Is there anything gay about them? October 22, 2006Posted by qmediawatch in Suicides, Times of India.
Times of India, Oct 2006
With yet another lesbian couple suicide, Debashis Konar checks out the happiness quotient of city’s same-sex lovers.
Vikram Seth might have signed the letter for decriminalisation of homosexual act. But the ground reality is still very different.
Recently, Baguiati residents Nisha Singh and Nisha Upadhyay committed suicide. The reason was the refusal of society to accept their same-sex love.
In the past two years, this is the fourth such incident in the state where couples have ended their lives. So, how difficult is it for city lesbians to stay afloat in such an unsympathetic environment?
Says Malobika, spokesperson of Sappho, Kolkata’s first lesbian organisation, “It is very unfortunate that two young girls had to commit suicide only because of lack of social acceptance. Until and unless Section 377 of IPC is amended, we are simply helpless. Earlier lesbians usually came from the elite class. But now, there is no class barrier as such. Two girls, who worked as domestic helps in North 24 Parganas, had committed suicide in January this year. If homosexuality wasn’t considered a crime, we could have lodged a complaint against the parents for abetting suicide.”
Nisha Singh’s mother, in her statement to the police, has said: “It’s true that the two of them wanted to live together.
But since there isn’t any societal support, we tried to separate them. But who’d know that the consequences would be so grave? Today, I’ve no words of regret for having lost my daughter.”
Sociologists say that even though there’s a growing awareness about the needs of lesbians, the rate of lesbian couple suicides are on the rise in our country. “Society still doesn’t accept their preferences. Hence, a number of homosexuals are still being forced to get married. They lead a very stifling and unhappy life. Some of them even end up in divorce.
Even the state of the other partner in such unhappy marriages is quite sad. When one hears of such cases of lesbian couple suicides, all that one feels is that it’s inhumane to be cruel enough to force people to end their lives,”says sociologist Ruby Sain.

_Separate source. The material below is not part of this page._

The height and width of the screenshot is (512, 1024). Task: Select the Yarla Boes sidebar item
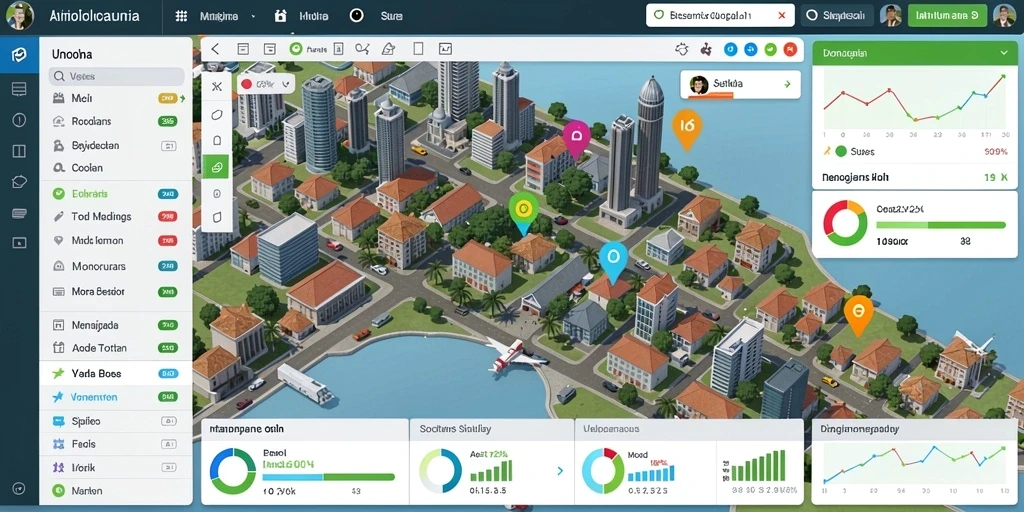coord(116,374)
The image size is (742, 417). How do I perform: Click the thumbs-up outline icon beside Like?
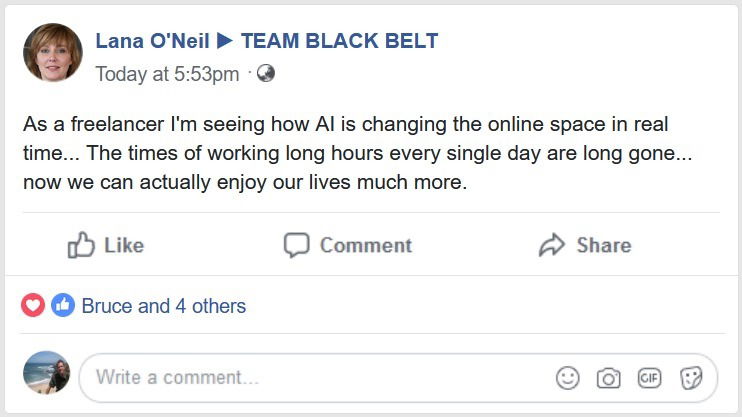pos(81,245)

Not just in West Bengal, the rate of same sex couple suicide is on the rise throughout India, says the record books of Sappho.
“Even in Kerala, more than 45 couples have committed suicide in the past five years,”Malobika adds. Yet the pangs of same sex couples are hardly felt by society. Says psychologist Amit Chakraborty, “Early this year, a student of Class X got violent and threw an acid bulb on his tutor’s face when the latter had announced his wedding.
The student and the tutor had a same-sex love. The student had become extremely insecure when he had heard of his lover’s wedding.
While any act of violence can never be supported, what one shouldn’t ignore is the feelings of the students. He overreacted out of an extreme sense of possession. Society doesn’t accept such relationships.
Hence, if one of the partners ditches, the other person feels completely lost. Moreover, the chances of getting another homosexual partner is also very bleak.
That’s why when a couple is into a same sex relationship, they always try to cling on to each other. As far as the case of these two Nisha girls are concerned, I think both of them couldn’t bear to live without each other. Their emotions for each other would be the same as one would find in a committed heterosexual relationship.”
Meanwhile, city lesbians are making their presence felt on online communities. Malobika agrees that many members of Sappho feel comforted when they share their scraps on such online communities.
As she puts it, “Our members don’t disclose their identity even when they join such online communities. But yes, they do share their passion and pain. And this emotional support is good for any same sex couple.”